Being a to-do list queen, I love routines. They allow me to be in control, which I must admit, I love having. The only problem with routines—as I’ve come to learn—is that after a while they become so second nature that you soon succumb to them full-heartedly. Details become a bystander blur and you stop questioning their purpose all together.
Today while taking my usual route, I came face to face to a reality that snapped me out of my usual routine trance. For years I’ve slowly seen a homeless man deteriorate before my own eyes. If you’ve ever taken state highway 878, I’m pretty sure you’ve seen him too. He’s a white male probably in his late 30’s though his badly sunburn skin make him look more like borderline 50. He navigates a wheel chair and strolls through the backed up parade of cars and impatient drivers trying to get onto US1.
When I first saw this man, he instantly caught my attention. Here was a tall young blond guy dressed in slacks and a tie with a sign stating he was an artist, unemployed and homeless. Definitely not your typical portrait of a homeless man. I clearly remember thinking, how can a guy like that be homeless?
To be completely honest, I’ve always had mixed feelings regarding the topic. Part of me genuinely feels for homeless people and wants to selflessly help them, while the other skeptically wonders what it is they will do with the couple bucks I just gave them.
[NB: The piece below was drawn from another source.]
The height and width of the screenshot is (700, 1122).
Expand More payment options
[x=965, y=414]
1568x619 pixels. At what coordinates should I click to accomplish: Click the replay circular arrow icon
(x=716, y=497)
Months preceding my first glimpse of this particular homeless man, I noticed his clothes were now filthy, his eyes bore a sad expression and he carried a sign asking for the person who stole his drawing book to please return it. I rolled down my window and gave him some cash. Intrigued, I asked him for his name and he looked at me as though no one had asked him that for centuries. “Sketch” he replied and the traffic light turned green.
As our eyes latched on, it felt like we shared a secret to which everyone else was oblivious, like two old friends who had an inside joke.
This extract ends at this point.